Quando sua madre la strinse tra le braccia per la prima volta, sentì il cuore spezzarsi a metà.

“Non lo farò. Non posso farlo. Perdonami, mio Signore. Non ne ho il coraggio.”

Pesanti nubi nere invasero l’aria cancellando ogni luce dal cielo. Tuoni e fulmini squarciavano l’atmosfera, rimbombando tra i monti e provocando spaventose slavine. Il vento mugghiava come impazzito, scatenando una tormenta di neve dolorosa come aghi di ghiaccio.

Le lacrime inondarono per l’ultima volta gli occhi della giovane madre: “Già due volte ho desiderato mancare alla parola data. È colpa mia, Milord, della mia debolezza. Risparmia il villaggio, ti prego. Domani avrai ciò che desideri.”
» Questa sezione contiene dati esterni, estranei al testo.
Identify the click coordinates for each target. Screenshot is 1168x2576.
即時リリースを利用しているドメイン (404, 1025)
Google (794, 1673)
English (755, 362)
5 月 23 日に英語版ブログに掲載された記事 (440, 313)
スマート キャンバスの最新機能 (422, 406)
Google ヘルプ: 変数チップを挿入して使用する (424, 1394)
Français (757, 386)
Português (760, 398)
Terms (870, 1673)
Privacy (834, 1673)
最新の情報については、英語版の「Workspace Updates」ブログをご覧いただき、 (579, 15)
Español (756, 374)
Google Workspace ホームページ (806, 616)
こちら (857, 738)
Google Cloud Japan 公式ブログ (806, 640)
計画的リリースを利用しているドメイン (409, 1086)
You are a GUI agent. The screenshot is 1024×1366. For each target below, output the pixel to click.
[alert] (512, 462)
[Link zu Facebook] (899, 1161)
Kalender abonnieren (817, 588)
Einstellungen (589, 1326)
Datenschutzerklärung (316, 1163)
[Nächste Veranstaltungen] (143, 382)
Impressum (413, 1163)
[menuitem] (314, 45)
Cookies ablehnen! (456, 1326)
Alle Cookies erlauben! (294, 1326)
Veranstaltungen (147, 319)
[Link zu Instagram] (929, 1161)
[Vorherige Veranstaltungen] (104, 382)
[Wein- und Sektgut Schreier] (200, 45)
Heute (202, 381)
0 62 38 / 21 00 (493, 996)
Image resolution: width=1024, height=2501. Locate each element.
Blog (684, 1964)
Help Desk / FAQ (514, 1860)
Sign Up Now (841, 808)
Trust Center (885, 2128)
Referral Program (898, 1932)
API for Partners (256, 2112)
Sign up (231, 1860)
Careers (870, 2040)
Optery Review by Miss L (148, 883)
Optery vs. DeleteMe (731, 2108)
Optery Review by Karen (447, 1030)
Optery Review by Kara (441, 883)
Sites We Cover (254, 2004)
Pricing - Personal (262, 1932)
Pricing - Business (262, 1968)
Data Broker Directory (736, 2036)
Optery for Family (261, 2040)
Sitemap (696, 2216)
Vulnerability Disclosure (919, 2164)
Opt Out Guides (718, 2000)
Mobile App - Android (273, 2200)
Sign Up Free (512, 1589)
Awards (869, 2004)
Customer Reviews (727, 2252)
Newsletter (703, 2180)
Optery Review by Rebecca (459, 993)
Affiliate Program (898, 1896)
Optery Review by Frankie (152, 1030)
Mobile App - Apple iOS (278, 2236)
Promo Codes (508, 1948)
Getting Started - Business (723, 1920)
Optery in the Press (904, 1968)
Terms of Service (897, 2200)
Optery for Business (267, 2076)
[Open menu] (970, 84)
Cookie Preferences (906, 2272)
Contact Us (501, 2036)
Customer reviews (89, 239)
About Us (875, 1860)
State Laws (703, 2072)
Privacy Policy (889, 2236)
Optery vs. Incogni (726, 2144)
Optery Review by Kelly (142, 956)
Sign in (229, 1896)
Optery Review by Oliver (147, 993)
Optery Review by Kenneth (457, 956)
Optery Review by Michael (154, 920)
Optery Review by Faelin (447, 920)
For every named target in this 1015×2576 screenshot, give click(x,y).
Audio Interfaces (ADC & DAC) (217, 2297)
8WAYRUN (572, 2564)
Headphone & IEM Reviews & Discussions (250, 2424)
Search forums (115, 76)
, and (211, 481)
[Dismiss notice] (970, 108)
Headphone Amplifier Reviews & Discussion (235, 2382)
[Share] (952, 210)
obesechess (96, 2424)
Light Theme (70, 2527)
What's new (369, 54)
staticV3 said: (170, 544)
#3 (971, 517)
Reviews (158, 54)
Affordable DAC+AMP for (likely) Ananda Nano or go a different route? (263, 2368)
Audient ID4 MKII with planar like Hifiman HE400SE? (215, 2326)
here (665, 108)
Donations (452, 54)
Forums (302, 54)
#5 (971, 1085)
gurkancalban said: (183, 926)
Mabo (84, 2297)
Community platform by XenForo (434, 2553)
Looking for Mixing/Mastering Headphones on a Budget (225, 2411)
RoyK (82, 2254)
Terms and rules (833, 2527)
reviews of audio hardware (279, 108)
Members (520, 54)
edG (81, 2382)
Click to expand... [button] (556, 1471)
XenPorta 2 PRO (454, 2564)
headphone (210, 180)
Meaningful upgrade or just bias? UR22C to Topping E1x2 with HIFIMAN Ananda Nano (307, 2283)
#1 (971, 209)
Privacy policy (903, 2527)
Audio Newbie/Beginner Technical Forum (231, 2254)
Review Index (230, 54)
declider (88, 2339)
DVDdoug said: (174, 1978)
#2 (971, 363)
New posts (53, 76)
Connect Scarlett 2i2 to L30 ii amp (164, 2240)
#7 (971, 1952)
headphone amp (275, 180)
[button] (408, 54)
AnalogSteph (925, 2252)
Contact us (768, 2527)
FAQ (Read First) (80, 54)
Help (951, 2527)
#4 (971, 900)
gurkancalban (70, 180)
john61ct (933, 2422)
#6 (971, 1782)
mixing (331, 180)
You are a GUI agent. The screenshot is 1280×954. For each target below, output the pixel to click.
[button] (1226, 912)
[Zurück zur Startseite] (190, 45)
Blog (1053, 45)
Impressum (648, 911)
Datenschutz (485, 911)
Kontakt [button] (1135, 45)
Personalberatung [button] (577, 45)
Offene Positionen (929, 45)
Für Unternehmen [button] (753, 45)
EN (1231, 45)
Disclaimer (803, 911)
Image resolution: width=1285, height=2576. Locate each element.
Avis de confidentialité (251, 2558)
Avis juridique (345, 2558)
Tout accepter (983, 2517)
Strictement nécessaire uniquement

Quelle parole erano sussurrate, ma appena vennero proferite la tempesta cessò.

 

La mattina dopo Hilda tornò sul ghiacciaio. Depose la bambina, avvolta da una pesante coperta, nel luogo esatto dove aveva incontrato Lui per la prima volta. La baciò sulla fronte, le disse addio. Poi si avvicinò all’orlo del precipizio e si gettò nel gelido abbraccio dell’abisso.

Il Cavaliere dei Ghiacci Eterni ricomparve. Smontò dal suo destriero che rimase immobile ad attenderlo. Si levò i guanti dell’armatura e infine l’elmo. I raggi del sole freddo illuminarono il suo volto senza età, facendo scintillare la brina che gli imperlava eternamente i morbidi capelli neri dai riflessi blu.

Gli occhi azzurri come il ghiaccio di Dynast Graushella riflessero nelle loro infinite sfaccettature cristalline l’immagine della neonata e sulle sue labbra inflessibili si dipinse per la prima volta un sorriso. Il Re Supremo del Nord raccolse gentilmente la bambina e la cullò tra le sue braccia:

“Tu diverrai il mio general; il tuo nome è Shella.”